Thursday, September 9, 2004

.: musing recollection :.

This is my last week here in Mount Vernon, what with seminary starting back up next Monday. I am extremely excited for this Fall quarter because I have a sweet place (which I finally got to see yesterday and was blown away) and only have classes on two days (which might become only one day if I drop my fourth class). I cannot believe how fast this summer has gone. Allow me to recollect of my adventures and journeys during the summer of 2004. Traveled to Kauai with my family (minus my sister). Went and saw my best friend in Gresham, Oregon a couple times. Lost my friend Mark to Japan for four excruciating months. Dropped my brother off at college in Southern California. Had the opportunity to be involved in two different small groups – one with three High School guys, and one with several college aged guys.

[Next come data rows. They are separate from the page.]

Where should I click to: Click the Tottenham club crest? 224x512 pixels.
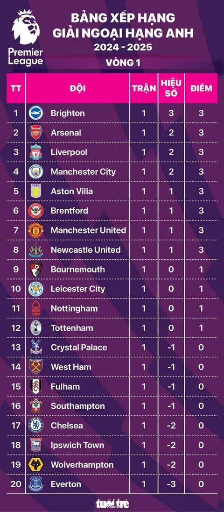click(x=36, y=328)
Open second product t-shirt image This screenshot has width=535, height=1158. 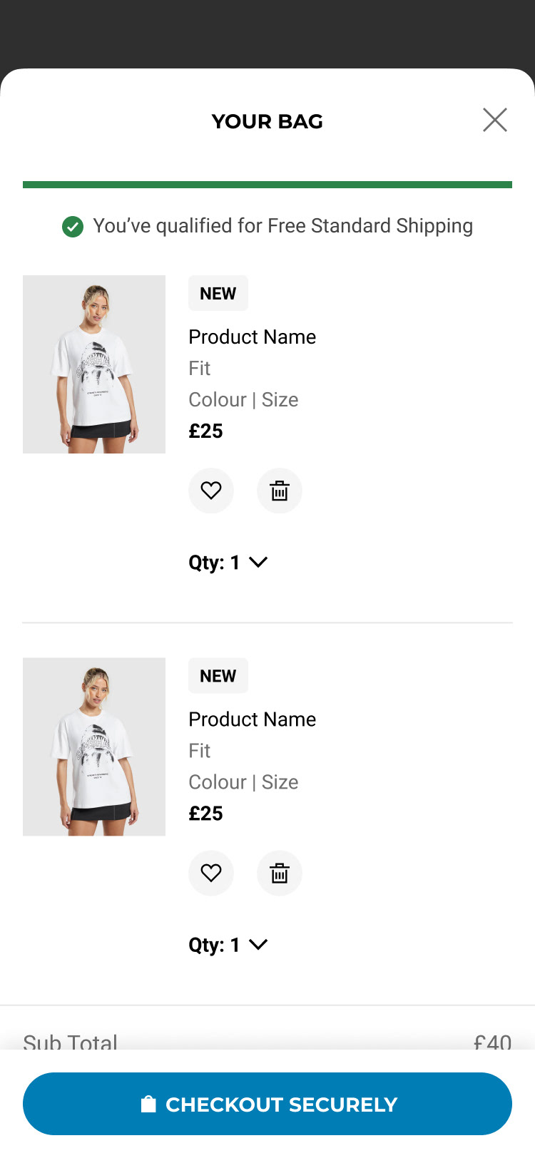tap(94, 747)
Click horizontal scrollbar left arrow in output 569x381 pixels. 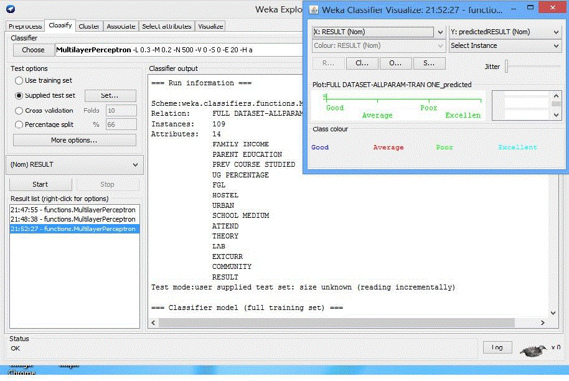(x=153, y=323)
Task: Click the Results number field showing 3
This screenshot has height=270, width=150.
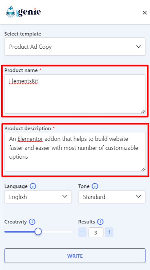Action: (96, 232)
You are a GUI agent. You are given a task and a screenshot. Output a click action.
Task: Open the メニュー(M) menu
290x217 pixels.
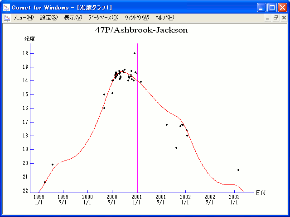point(24,18)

Was in a wedding for my crabbing buddy Ryan. Taught High School Sunday School for a couple months. House-sat a couple times for school money. Went crabbing and clamming a couple times. Attempted to give up caffeine and red meat. Moved from our old house to my parent’s new one. Taught myself to wake up at 5:30 in the morning. Preached at the church this past weekend. Saw way too many movies. Went out to eat way too many times (for a school bound / money needing guy). And watched as God allowed me to sit and simmer in mystery and exposure, both of which seem to indicate will follow me to school next week. I cannot believe that I arrived in April with tons of free time on my hands, only to wake up this morning to the reality that a transition is around the bend. I have felt soulless at times this summer, in such a way that I am moving too fast and experience far too many things that I feel like things happen to me externally, but they are far from impacting my heart. And at the same time, I have seen elements of my heart in such a way that I have experienced liberation on a level beyond what is common. Old issues have deepened their roots in ways, new issues have been fodder for challenge and victory. Growth has been at a deeper degree than the past, and yet I have really felt surround with what is “old hat”. Successes and failures – I cannot struggle with the apathy and misused strength of these months. I can only look ahead to the future with the greatest of hopes that I will plant my feet on firmer ground next year, with the desire for richer faith at the center of less sight. And maybe, just maybe, that is what this summer was all about.